Como médico, Hobson estudió también el concepto de higiene en la antigua Roma y, sobre todo, si sus habitantes eran conscientes del peligro que representaba la acumulación de heces, más allá del olor. “¿Conocían los romanos los problemas para la salud que los excrementos humanos podían plantear?”, escribe, sin encontrar una respuesta clara, aunque considera que “la transmisión de enfermedades se entendía mal”. Recalca, eso sí, que el Londres del siglo XIX no era mucho más higiénico que la Pompeya del siglo I. Es cierto que los romanos tenían una profunda relación con el agua, a través de los acueductos o de las termas, pero su concepto higiénico era muy diferente. En las termas, por ejemplo, el agua estaba estancada e ir con una herida en un pie era una idea muy mala.
Una de las obras que mejor analiza el mundo romano desde el punto de vista de las termas y el agua, aunque también de las letrinas, es un manga, Thermae romae (Norma Editorial), de Mari Yamazaki, que además acaba de ser estrenado como serie de anime en Netflix. Cuenta la historia de un ingeniero de termas romano que viaja en el tiempo hasta el Japón actual, donde aprende todo tipo de trucos para mejorar sus construcciones.
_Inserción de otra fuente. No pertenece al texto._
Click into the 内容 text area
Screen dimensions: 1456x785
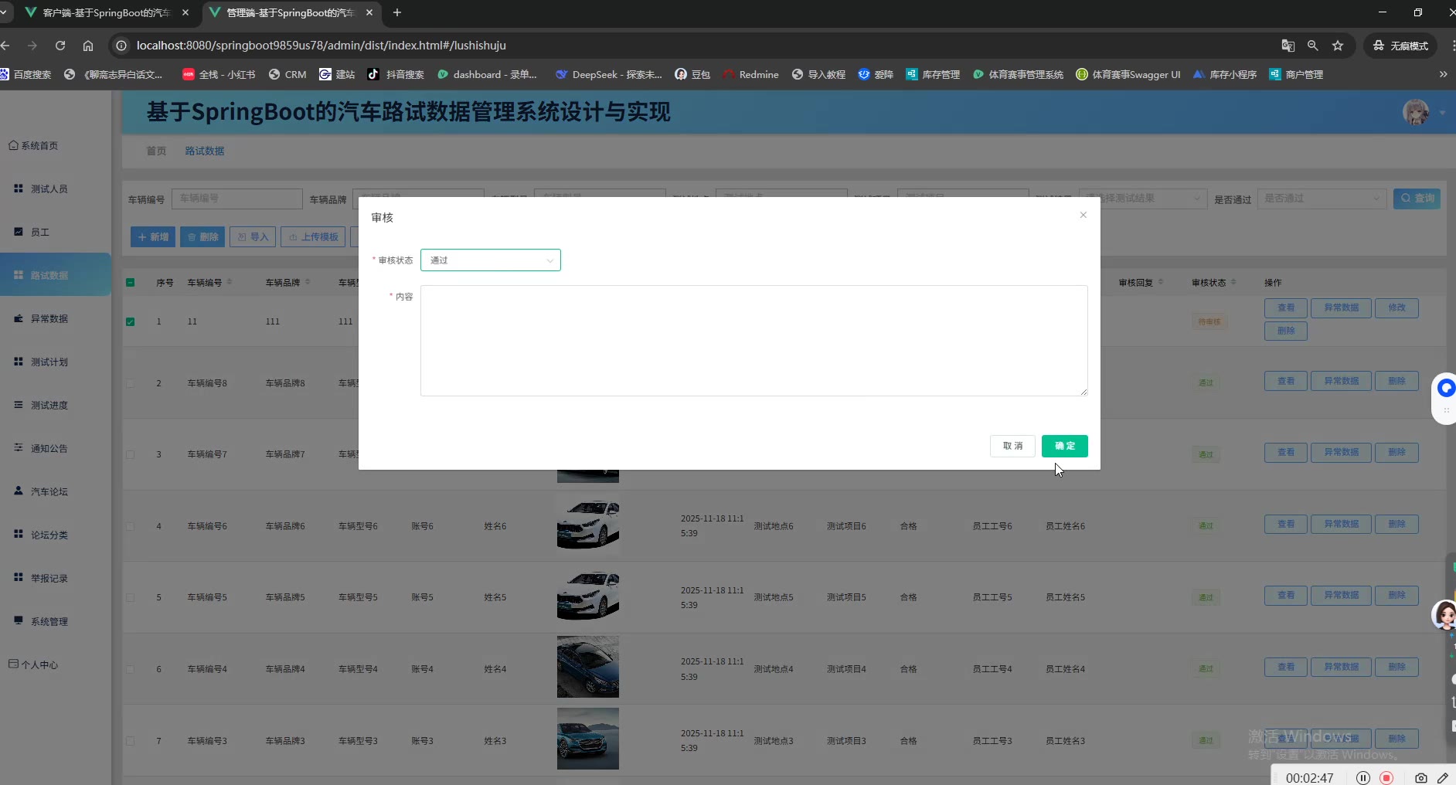(754, 341)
Con mucho humor y una minuciosa investigación histórica, Yamazaki muestra lo que une a dos culturas para las que las termas son un elemento esencial. Pero también lo que las separa: las foricae están a años luz de la obsesión por la limpieza de los inodoros japoneses, que ofrecen todo tipo de botones para mejorar la experiencia y la higiene. De hecho, uno de los primeros capítulos de la serie muestra el abismo que separa las foricae romanas, con sus asquerosas esponjas, de los tecnológicos váteres japoneses. Dos mundos separados y unidos a la vez por el agua y los baños.